Ring oscillator RNG performance

November 12, 2007

Pretty random

After some scrabbling around porting my Jtag SVF interpreter to Octotux and creating a kernel module for the PIO end of it -- and moving to a different board with a XC95288XL CPLD to prototype it, the triple ring oscillator RNG is working. It issues a 9600 baud result, but after some initial confusion I modified it 1/8th of the time to sit out a sample time leaving "break" on the serial line. This should make sure that the receiving UART does not get confused by the data as a start bit. The true data rate is something like 800 random bytes per second at 9600 baud. Here are the three chains of inverters (19, 23 and 29 long) oscillating at the different fundamentals



... and here is what the xor summing looks like, first over 1s then sampled once.


Although the single shot sample doesn't look very random, the oscillators are drifting around all the time. If you wait a little while between samples (currently it is 104us, a 9600 baud bit-period) it's pretty hard to guess what phase all the oscillators have drifted to -- at least, that's the plan.
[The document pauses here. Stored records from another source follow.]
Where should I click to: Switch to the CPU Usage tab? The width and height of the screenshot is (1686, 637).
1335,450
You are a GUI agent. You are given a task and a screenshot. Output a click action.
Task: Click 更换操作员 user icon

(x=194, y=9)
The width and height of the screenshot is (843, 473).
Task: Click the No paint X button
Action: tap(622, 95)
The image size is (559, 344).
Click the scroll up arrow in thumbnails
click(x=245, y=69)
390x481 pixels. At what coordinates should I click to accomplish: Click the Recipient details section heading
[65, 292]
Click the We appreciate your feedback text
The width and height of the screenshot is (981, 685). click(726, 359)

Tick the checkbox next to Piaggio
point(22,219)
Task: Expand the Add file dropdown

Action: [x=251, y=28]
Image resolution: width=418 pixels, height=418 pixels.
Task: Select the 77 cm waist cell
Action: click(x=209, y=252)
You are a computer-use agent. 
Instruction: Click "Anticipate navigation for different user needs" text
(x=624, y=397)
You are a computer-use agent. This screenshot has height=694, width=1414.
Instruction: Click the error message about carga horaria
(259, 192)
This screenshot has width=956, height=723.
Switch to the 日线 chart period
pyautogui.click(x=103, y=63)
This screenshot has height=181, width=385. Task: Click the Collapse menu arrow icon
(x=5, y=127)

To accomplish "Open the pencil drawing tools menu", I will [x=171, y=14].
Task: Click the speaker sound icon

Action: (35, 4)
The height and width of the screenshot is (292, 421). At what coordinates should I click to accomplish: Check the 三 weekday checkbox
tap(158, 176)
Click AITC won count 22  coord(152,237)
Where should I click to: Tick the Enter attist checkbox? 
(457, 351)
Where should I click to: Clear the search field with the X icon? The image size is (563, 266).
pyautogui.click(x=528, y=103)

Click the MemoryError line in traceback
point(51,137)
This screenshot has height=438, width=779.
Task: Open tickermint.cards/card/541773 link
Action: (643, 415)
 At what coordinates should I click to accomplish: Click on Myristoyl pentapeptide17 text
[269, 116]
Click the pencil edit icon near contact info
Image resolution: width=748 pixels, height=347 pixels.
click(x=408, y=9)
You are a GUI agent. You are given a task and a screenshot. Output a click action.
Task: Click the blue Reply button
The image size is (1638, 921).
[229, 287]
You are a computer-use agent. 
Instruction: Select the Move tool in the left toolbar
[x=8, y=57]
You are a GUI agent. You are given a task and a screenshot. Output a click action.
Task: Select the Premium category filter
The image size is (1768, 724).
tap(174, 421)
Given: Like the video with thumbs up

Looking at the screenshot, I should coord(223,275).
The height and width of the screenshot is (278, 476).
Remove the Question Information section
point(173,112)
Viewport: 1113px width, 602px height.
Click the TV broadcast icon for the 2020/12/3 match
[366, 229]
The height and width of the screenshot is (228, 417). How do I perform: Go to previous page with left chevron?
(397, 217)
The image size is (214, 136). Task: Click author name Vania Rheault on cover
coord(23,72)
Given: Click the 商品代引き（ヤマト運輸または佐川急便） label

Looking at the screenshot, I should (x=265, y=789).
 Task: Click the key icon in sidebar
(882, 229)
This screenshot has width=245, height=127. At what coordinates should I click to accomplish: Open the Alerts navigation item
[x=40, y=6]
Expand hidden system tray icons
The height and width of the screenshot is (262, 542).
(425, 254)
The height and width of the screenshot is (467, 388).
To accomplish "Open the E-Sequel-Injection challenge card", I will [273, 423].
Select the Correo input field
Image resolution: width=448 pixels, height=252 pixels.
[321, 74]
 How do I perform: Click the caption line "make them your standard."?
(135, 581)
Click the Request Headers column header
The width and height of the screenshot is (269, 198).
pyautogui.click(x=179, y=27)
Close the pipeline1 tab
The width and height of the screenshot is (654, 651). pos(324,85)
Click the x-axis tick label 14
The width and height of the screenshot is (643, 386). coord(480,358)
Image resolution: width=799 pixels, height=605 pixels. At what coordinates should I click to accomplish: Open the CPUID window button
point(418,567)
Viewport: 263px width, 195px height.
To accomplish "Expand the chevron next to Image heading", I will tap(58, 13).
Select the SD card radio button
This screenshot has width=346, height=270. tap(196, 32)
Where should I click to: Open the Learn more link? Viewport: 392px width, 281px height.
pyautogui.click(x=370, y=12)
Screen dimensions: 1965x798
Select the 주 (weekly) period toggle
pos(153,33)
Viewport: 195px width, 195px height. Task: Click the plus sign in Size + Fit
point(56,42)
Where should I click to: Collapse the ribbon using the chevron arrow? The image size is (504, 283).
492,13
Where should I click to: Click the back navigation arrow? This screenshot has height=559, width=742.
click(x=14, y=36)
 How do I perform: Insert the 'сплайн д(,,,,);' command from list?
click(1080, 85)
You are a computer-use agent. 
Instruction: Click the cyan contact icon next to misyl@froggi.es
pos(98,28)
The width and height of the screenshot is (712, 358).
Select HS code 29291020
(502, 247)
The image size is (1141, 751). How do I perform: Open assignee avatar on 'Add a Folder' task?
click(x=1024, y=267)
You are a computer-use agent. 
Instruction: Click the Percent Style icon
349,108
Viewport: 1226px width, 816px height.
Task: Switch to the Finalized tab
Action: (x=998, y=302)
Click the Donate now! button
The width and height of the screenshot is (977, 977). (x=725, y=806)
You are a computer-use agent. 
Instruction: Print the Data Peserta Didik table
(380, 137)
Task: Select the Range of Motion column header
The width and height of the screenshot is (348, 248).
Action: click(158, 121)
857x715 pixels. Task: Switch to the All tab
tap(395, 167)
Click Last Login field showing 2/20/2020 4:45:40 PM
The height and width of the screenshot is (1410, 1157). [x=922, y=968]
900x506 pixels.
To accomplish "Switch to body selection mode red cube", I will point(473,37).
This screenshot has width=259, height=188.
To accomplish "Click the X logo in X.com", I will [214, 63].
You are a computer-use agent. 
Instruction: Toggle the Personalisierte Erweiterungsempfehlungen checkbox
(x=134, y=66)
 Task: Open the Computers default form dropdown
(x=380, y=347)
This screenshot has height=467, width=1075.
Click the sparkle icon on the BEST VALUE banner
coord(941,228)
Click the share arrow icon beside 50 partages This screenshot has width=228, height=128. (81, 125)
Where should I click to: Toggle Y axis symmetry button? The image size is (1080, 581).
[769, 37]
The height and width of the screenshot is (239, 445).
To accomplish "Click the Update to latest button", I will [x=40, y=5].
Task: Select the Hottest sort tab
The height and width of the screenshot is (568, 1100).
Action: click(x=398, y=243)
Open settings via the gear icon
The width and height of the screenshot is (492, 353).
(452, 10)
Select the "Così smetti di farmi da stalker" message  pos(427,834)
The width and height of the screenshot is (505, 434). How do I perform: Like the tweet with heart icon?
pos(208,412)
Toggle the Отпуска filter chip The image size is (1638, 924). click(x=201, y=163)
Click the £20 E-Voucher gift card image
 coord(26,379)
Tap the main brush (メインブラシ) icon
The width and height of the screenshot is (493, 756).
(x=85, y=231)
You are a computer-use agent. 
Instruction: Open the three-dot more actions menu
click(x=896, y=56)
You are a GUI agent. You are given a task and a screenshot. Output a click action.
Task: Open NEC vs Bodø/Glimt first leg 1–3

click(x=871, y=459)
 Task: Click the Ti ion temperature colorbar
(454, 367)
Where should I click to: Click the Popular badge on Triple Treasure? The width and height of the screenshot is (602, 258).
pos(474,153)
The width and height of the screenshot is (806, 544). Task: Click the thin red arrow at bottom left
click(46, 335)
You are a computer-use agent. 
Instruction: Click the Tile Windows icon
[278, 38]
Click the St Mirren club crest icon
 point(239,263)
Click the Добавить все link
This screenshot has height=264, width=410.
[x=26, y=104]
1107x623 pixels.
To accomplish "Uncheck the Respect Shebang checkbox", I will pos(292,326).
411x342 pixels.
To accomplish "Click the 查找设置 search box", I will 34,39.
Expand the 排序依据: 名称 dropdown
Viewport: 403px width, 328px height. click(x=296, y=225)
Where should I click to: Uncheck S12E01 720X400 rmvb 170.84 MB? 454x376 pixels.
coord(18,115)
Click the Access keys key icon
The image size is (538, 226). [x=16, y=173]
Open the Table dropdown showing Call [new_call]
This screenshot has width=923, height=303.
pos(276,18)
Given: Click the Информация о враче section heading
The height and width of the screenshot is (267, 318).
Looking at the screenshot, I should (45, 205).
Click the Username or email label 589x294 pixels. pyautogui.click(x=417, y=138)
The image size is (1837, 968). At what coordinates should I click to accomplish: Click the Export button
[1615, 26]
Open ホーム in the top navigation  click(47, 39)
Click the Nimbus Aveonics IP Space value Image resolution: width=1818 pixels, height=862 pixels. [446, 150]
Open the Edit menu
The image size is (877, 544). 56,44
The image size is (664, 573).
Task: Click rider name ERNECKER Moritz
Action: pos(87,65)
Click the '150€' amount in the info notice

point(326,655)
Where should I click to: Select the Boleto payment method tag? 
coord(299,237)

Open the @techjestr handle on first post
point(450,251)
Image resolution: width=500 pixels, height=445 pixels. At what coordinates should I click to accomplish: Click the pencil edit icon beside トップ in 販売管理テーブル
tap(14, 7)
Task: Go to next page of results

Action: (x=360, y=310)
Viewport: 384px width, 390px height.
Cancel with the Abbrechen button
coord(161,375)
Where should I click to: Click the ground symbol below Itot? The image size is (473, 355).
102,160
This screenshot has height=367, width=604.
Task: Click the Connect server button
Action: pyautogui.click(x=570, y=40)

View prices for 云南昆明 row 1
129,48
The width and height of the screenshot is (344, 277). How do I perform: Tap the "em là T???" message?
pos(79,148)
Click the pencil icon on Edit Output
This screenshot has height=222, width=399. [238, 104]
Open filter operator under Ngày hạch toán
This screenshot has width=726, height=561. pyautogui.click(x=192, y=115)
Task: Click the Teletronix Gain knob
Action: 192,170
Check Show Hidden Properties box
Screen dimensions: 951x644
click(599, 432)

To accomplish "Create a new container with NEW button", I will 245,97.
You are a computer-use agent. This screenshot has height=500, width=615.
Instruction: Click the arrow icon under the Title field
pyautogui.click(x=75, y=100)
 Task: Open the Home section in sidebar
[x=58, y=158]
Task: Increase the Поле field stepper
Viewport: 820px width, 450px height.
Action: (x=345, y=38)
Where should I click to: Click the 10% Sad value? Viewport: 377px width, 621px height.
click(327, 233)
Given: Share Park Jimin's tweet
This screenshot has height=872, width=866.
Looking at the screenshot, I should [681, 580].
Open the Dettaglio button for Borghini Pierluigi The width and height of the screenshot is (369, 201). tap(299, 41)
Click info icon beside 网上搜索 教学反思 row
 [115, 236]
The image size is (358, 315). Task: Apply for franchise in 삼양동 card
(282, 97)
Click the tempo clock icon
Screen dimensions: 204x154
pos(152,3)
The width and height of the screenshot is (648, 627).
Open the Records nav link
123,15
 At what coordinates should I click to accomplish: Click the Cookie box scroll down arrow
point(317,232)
Distribution of binary levels

The first test I did was to see what the distribution of '1' and '0' in the results was... clearly if the device is really random it should on average be 50% each. I fetched 1M random bytes, or 8Mbits:
0: 4008913, 1: 3991095... delta=17818, skew=0.222725%
Its okay for a really random source to deviate to 50:50 at any given time, although on average it should be 50:50.

Octet distribution

Next I looked at the distribution of the results from 0x00 through 0xFF as the result "random byte". This would show up if the RNG fails to ever issue some result or favours certain results over others -- every result should on average have an equal chance of showing up and so an equal count. I ran it for 1M random bytes...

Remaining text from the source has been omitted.